練習問題
a) 次の(i)〜(iii)がページ抜粋の内容と合っているか、それぞれ「はい」か「いいえ」で答え、決め手となる部分をそのまま引用してください。(i) 紹介されている論文では、24時間曝露させた個体の遺伝子発現を調べた。(ii) H2O2は、濃度によって別のクラスターに分けられた。(iii) マイクロアレイ上の遺伝子数は178である。
b) ページ抜粋の「オオミジンコDaphnia magnaのマイクロアレイを用いて、硫酸銅・過酸化水素・ペンタクロロフェノール (PCP)」から「原因ではないかと思いました。」までを、その言葉も含めて、一字も変えずに引用してください。

遺伝子発現などの生物応答は、化学物質曝露などの環境要因によって変化します。遺伝子発現を調べることで曝露化学物質の同定、キャラクタライズをおこなう試みがあります(→参考:mTIE)。下記の論文も、それに近い趣旨ですね。
Watanabe H., Takahashi E., Nakamura Y., Oda S., Tatarazako N. and Iguchi T., 2007, Development of Daphnia magna DNA microarray for evaluating the toxicity of environmental chemicals, Environ. Toxicol. Chem., 26 (4), 669-676.
オオミジンコDaphnia magnaのマイクロアレイを用いて、硫酸銅・過酸化水素・ペンタクロロフェノール (PCP) ・β-ナフトフラボン (βNF) にそれぞれ24h曝露させた個体の遺伝子発現を調べた論文。
曝露物質ごとの遺伝子発現パターンをクラスタリングしているのですが*1注目すべきは、同じ物質でも濃度によって発現パターンが大きく異なる場合があるということです。例えばH2O2とβNFは高濃度曝露と低濃度曝露とが同じクラスターに分類されているのに、CuSO4とPCPは濃度によって別のクラスターに分けられています。筆者らはCuのdose-responseカーブが急であることを理由の一つにあげていますが、個人的にはマイクロアレイ上の遺伝子数が178と非常に少ないため*2*3、分類に必要な遺伝子が搭載されていなかったことが原因ではないかと思いました。

元データ
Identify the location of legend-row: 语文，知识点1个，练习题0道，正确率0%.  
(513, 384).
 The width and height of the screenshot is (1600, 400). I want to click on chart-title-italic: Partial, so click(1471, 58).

解答例
a)
(i) はい:「それぞれ24h曝露させた個体の遺伝子発現を調べた論文」
(ii) いいえ:「H2O2とβNFは高濃度曝露と低濃度曝露とが同じクラスターに分類されている」
(iii) はい:「マイクロアレイ上の遺伝子数が178と非常に少ない」

b)
オオミジンコDaphnia magnaのマイクロアレイを用いて、硫酸銅・過酸化水素・ペンタクロロフェノール (PCP) ・β-ナフトフラボン (βNF) にそれぞれ24h曝露させた個体の遺伝子発現を調べた論文。
曝露物質ごとの遺伝子発現パターンをクラスタリングしているのですが*1注目すべきは、同じ物質でも濃度によって発現パターンが大きく異なる場合があるということです。例えばH2O2とβNFは高濃度曝露と低濃度曝露とが同じクラスターに分類されているのに、CuSO4とPCPは濃度によって別のクラスターに分けられています。筆者らはCuのdose-responseカーブが急であることを理由の一つにあげていますが、個人的にはマイクロアレイ上の遺伝子数が178と非常に少ないため*2*3、分類に必要な遺伝子が搭載されていなかったことが原因ではないかと思いました。